Harnsteine beim Pferd
Aufgrund des für Pflanzenfresser typischen alkalischen Harn-pH-Wertes und der Tatsache, dass Pferde bedarfsüberschreitend aufgenommenes Calcium zu einem hohen Prozentsatz renal ausscheiden, werden bei ~ 90% der Harnsteinpatienten Calciumcarbonatsteine diagnostiziert. Seltener sind Mischformen mit Struviten (Ammonium-Magnesiumphosphaten) oder Calciumphosphaten zu beobachten. Hengste und Wallache sind gegenüber Stuten überrepräsentiert (die weite Harnröhre der Stute erleichtert einen spontanen Abgang kleinerer Harnsteine). Zudem können entzündliche Prozesse in den harnableitenden Wegen, bei denen „aufgerauhtes“ Epithel als Kristallisationskern für die lithogenen Substanzen dient, sowie eine zu geringe Wasseraufnahme zu einer erhöhten Anfälligkeit für die Ausbildung von Harnsteinen führen.

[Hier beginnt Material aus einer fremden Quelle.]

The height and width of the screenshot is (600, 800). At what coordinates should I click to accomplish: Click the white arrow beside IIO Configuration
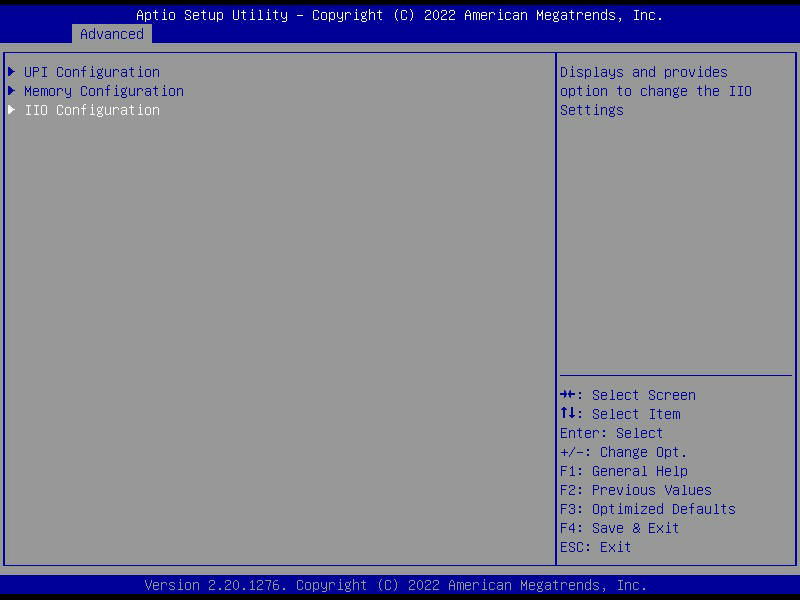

Betroffenen Tiere zeigen Schmerzen beim Harnabsatz und Abdominalschmerzen (vermehrtes Schauen in Richtung Bauch, ggf. Treten), ggf. Absatz kleiner Harnmengen und Blutbeimengungen im Harn.

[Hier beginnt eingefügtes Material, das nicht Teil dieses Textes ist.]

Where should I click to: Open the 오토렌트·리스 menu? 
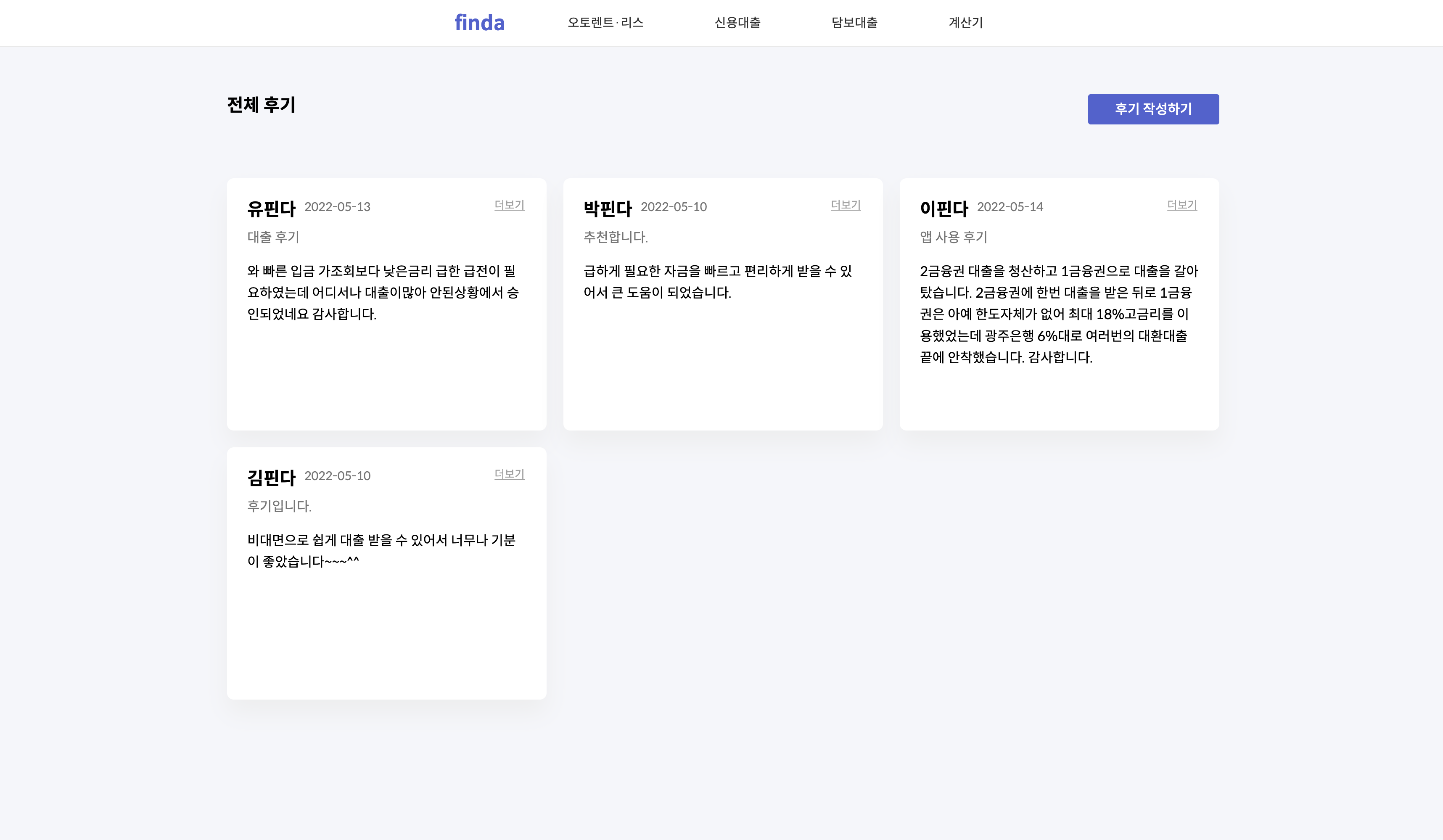point(605,23)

Neben einer Schmerztherapie im Akutfall und einer chirurgischen Entfernung des Harnsteins sind fortan bei prädisponierten Tieren (die Prädisposition ist hierbei häufig individuell bedingt) zwingend spezielle diätetische Maßnahmen einzuhalten:
- Reduzierung der Ca-Versorgung auf ein bedarfsdeckendes Maß. Hierbei sollten v.a. ungeeignete Mineralfuttermittel (Cave: wohlschmeckende Leckmassen!) sowie Ca-haltige Futtermittel wie Luzerneprodukte, kräuterhaltige Supplemente und Rübenschnitzel vermieden werden.
- Liegen Mischformen mit Struvitbeteiligung vor, sollte zudem ein Protein-, Phosphor- und Magnesiumüberschuss in der Ration umgangen werden.

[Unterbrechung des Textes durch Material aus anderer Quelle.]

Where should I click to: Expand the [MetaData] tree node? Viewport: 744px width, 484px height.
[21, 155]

- Um die Mineralstoffaufnahme und demzufolge ggf. überhöhte Aufnahme lithogener Substanzen zu vermeiden, ist eine detaillierte Rationserstellung basierend auf einer Analyse der verfütterten Heucharge ratsam.
Bzgl. der Gehalte an lithogenen Substanzen im Grundfutter (zumeist Heu) sollte beachtet werden, dass die Konzentrationen v.a. an Ca hier sehr stark schwanken können. Eine Auswertung der analysierten Ca-Gehalte aus den im LKS Labor analysierten Heuproben im Zeitraum 2019 – 2022 zeigen diese deutlichen Unterschiede auf:
Abb.1: Ca-Gehalte aus den im Labor der LKS mbH analysierten Heuproben
Vor allem die „Ausreißer“ mit Ca-Konzentrationen über 10g Ca /kg Heu sind für Harnsteinpatienten nicht geeignet und zeigen, dass eine Mineralstoffanalytik der verfütterten Heucharge beim Harnsteinpatienten oberste Priorität haben sollte.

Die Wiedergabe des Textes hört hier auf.